*** Opening SUPPLIED MATERIAL ***
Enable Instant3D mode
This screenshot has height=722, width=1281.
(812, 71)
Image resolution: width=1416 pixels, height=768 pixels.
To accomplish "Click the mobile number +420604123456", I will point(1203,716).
*** Closing SUPPLIED MATERIAL ***
Return the lines from the line containing "Image resolution: width=1416" to the end of the entries above, exactly as they appear and with no other output.

» RESULT OF THIS EXERCISE:
Image resolution: width=1416 pixels, height=768 pixels.
To accomplish "Click the mobile number +420604123456", I will point(1203,716).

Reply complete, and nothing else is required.